Devemos, então, continuar presenciando apresentações
e construções artísticas ainda majoritariamente
amadoras na execução, embora possamos estar diante de
virtuoses ou grandes valores expoentes das artes. O diferencial, em
nosso parecer, está na "estrutura"
da apresentação/veiculação e no público
que se almeja alcançar.
Fazendo um paralelo com outra área em que militamos –
a educação espírita infanto-juvenil – costumamos
apresentar o mesmo quadro comparativo: há as instituições
que "aceitam" o trabalho, mas nele não
investem "um centavo", nem dão o
apoio logístico e moral necessário para a melhoria da
atividade, e há as que procuram "colocar cada
macaco no seu galho", credenciando para a tarefa os
"especialistas", que não precisam
ser (ou nem sempre estão disponíveis) os pedagogos e
professores das escolas e universidades públicas e privadas,
mas são aqueles que demonstram um maior "feeling"
para a proposta, os quais, quase sempre, mesmo não graduados,
participam de cursos de formação/especialização/reciclagem,
espíritas e leigos, para um melhor desempenho de seus misteres.
Aqui, como lá, o limite se estabelece entre "profissionais"

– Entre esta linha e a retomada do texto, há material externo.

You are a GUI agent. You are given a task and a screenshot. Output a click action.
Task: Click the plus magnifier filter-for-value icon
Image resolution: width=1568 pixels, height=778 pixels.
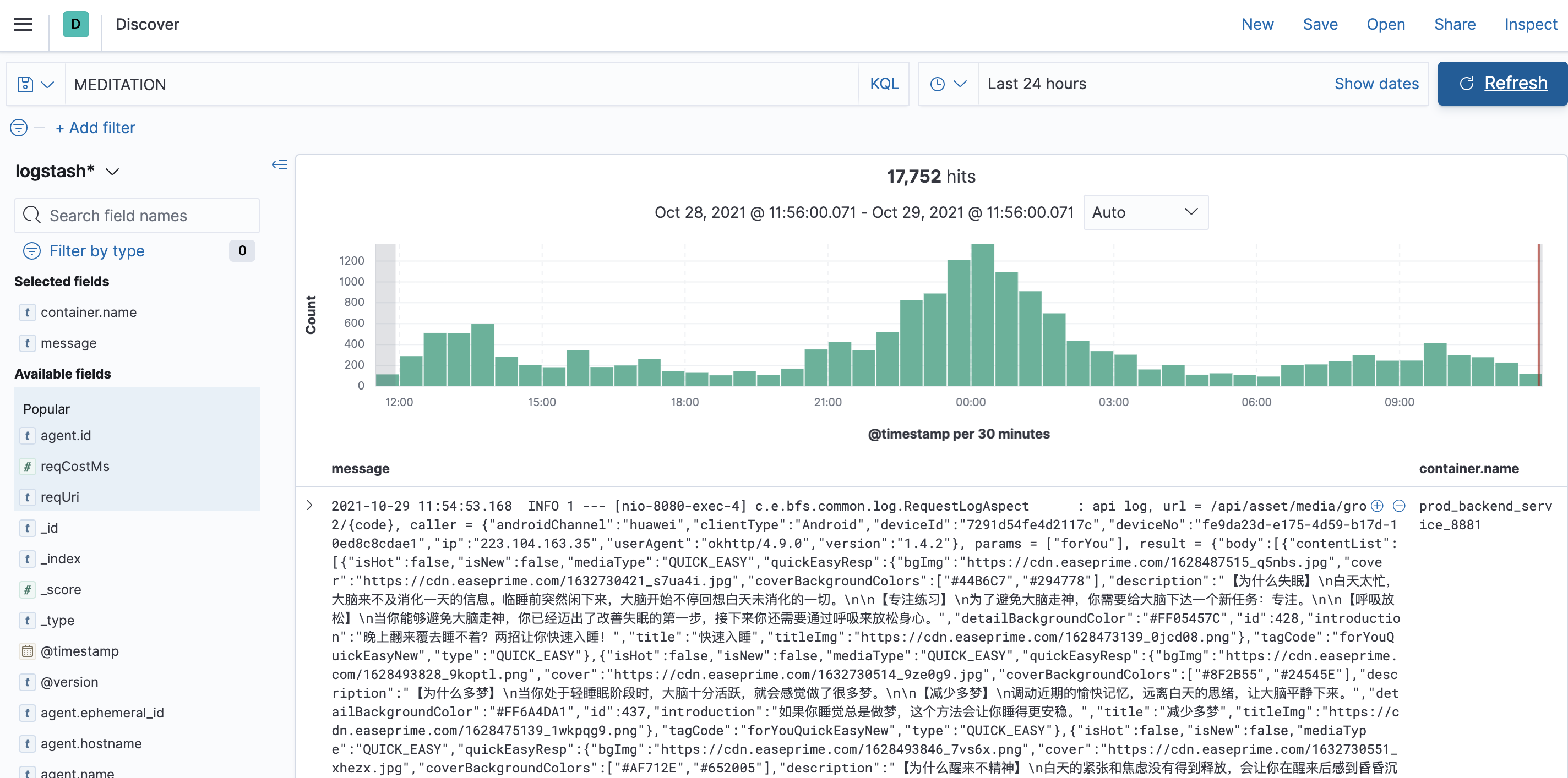[x=1377, y=506]
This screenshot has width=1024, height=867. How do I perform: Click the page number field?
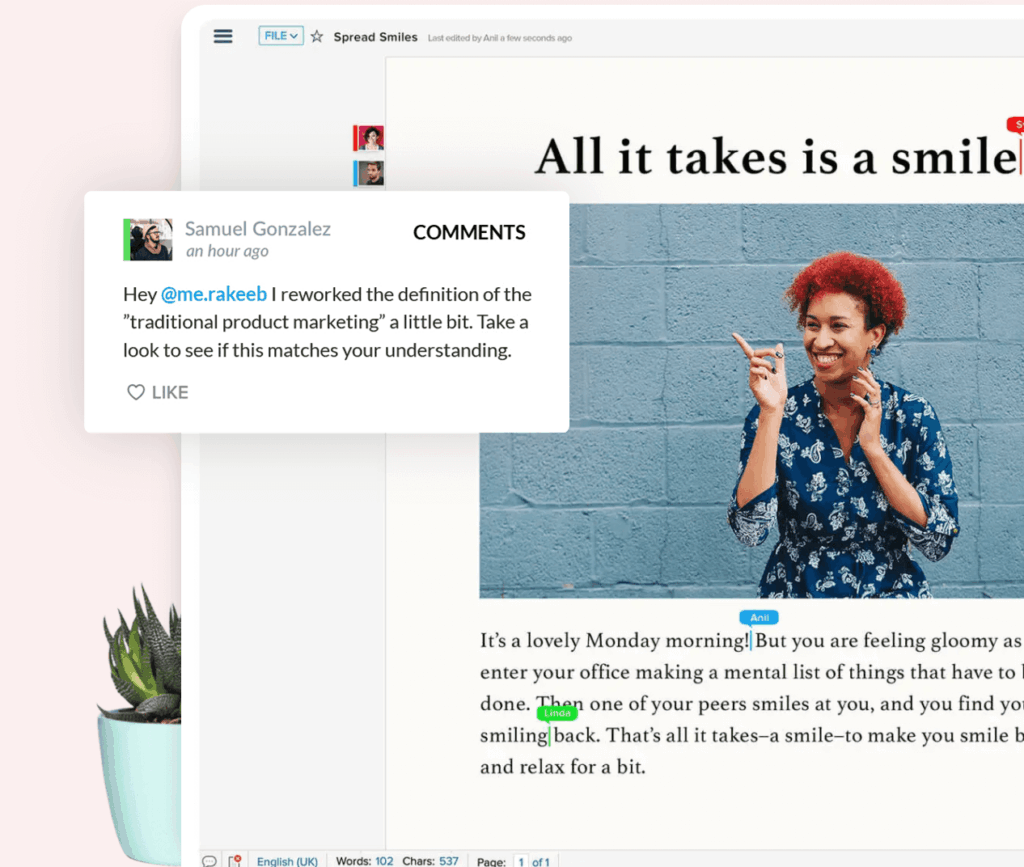[x=520, y=861]
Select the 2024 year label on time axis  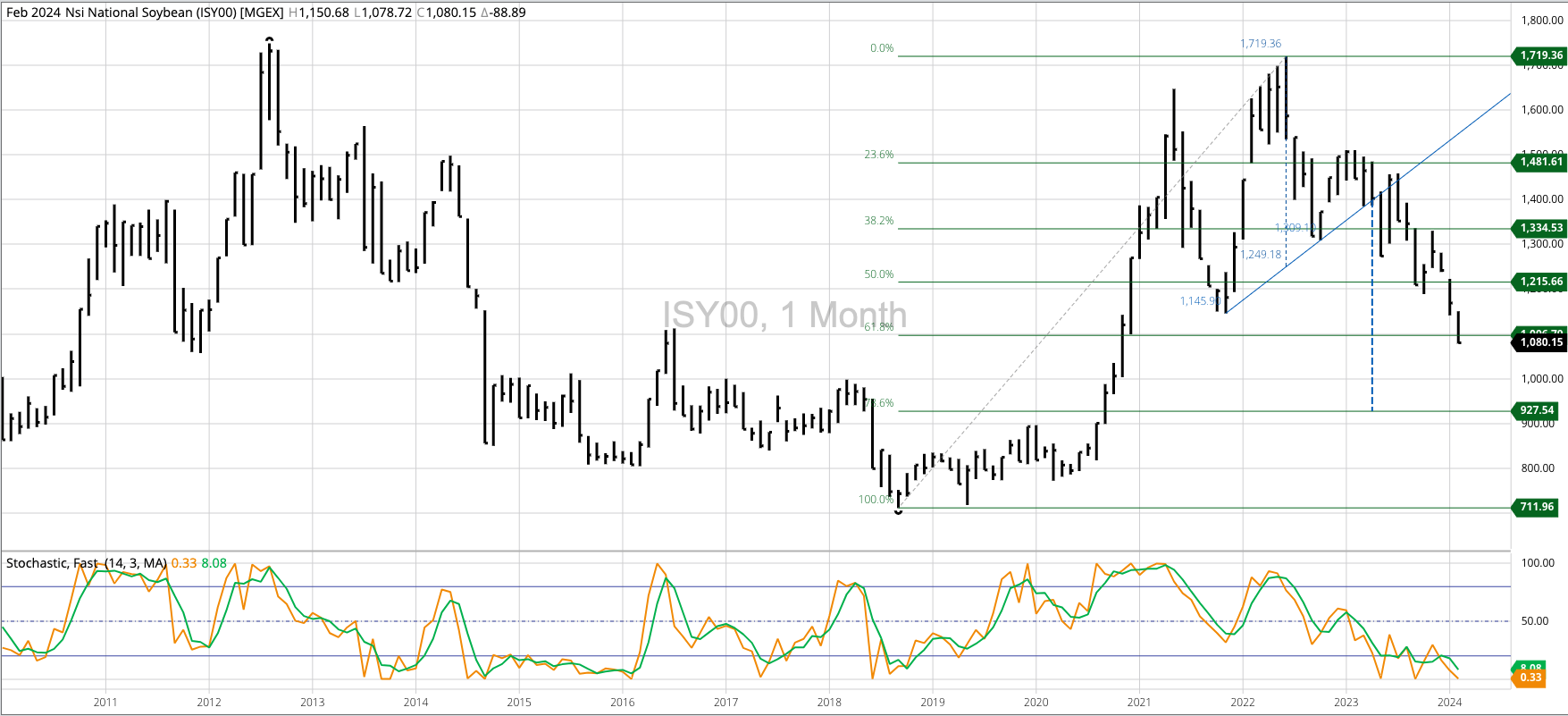[x=1449, y=702]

e "amadores". E o resultado, caros amigos,
será proporcional ao conjunto de caracteres que dispensarmos
em seu projeto e execução. Em suma, se queremos uma
arte de qualidade, necessariamente teremos que destinar aos executores
um quantum de recursos e condições que possam desembocar
em resultados positivos. É a hora, efetivamente, de se deixar
de lado o proselitismo religioso e o espiritismo para dentro das nossas
paredes e muros, para apresentar à sociedade a proposta espírita
de visão do mundo, das relações interpessoais
e das ilações entre o plano dos vivos e o dos mortos.
Há, assim, – mesmo mobilizando recursos financeiros e
"premiando" financeiramente os profissionais
da arte (ou da educação) com salários compatíveis
aos de mercado, para propostas mais amplas, – que considerar
que o "daí de graça o que de graça
recebestes" não inviabiliza a permissão
de que aqueles que vivem da profissão arte ou da profissão
educação (pois há várias escolas "espíritas",
particulares, regiamente pagas, de norte a sul do país), possam
ser aquinhoados de acordo com o "suor de seus rostos".
Honestamente.
Esta é a nova (?) proposta da arte espírita para o nosso
tempo.
E, mais uma vez, se não nos "instruirmos"

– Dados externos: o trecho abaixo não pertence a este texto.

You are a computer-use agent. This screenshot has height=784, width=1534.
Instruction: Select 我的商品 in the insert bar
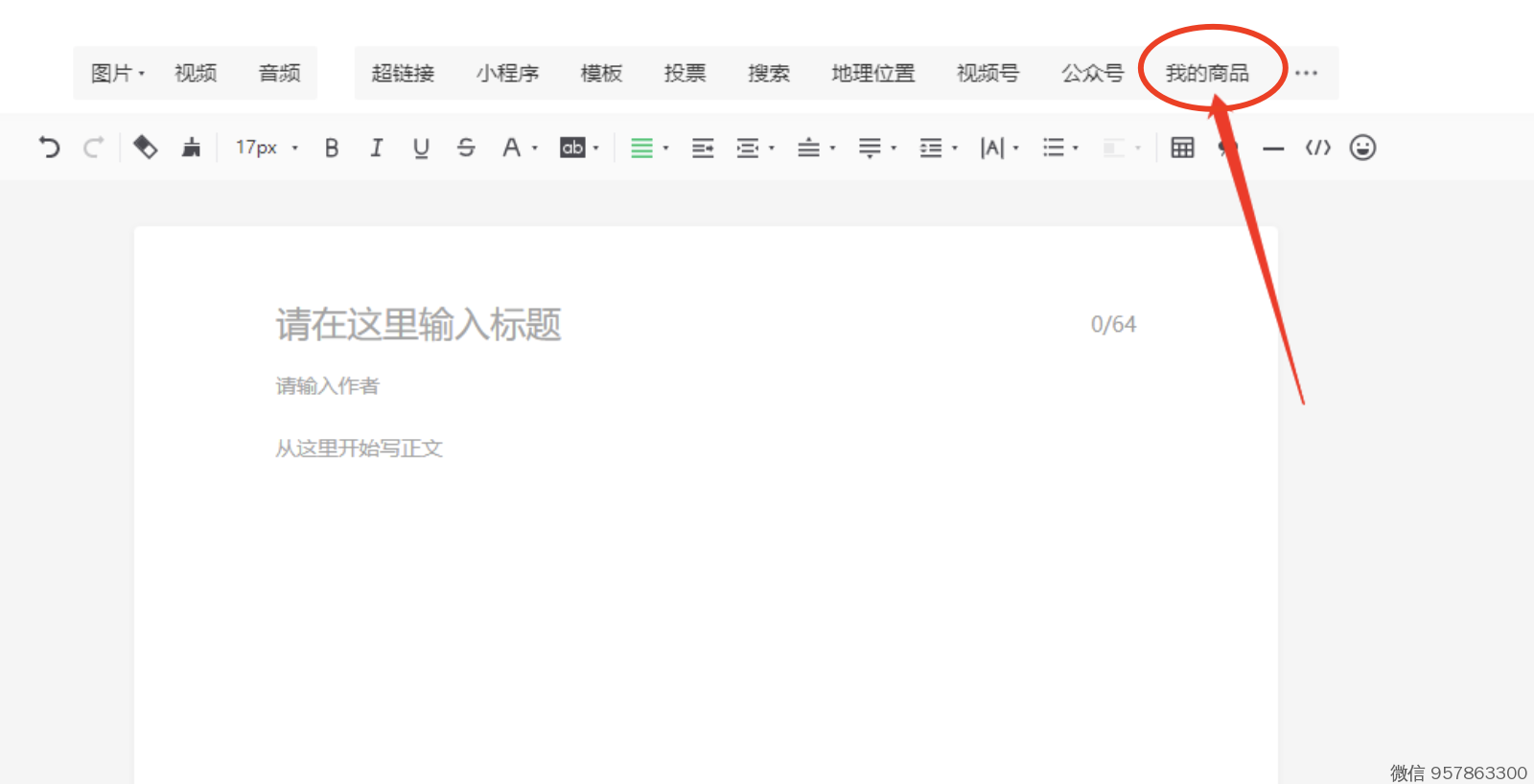(1207, 73)
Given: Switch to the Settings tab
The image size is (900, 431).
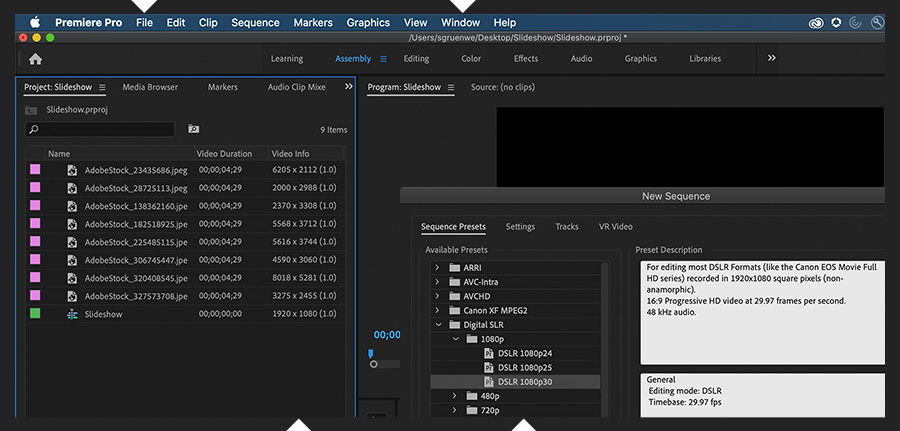Looking at the screenshot, I should point(520,227).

para tal, e nos "amarmos" conforme a dicção
espírita, poderemos, uma vez mais, enquanto homens, estarmos
passando à frente o archote do conhecimento espiritual, para
que outra concepção filosófica ou revelação
divina, possa conduzir a contento a Humanidade. Porque nós,
uma vez mais, deixamos de lado "o trabalho que seria
nosso".
Viva a arte espírita!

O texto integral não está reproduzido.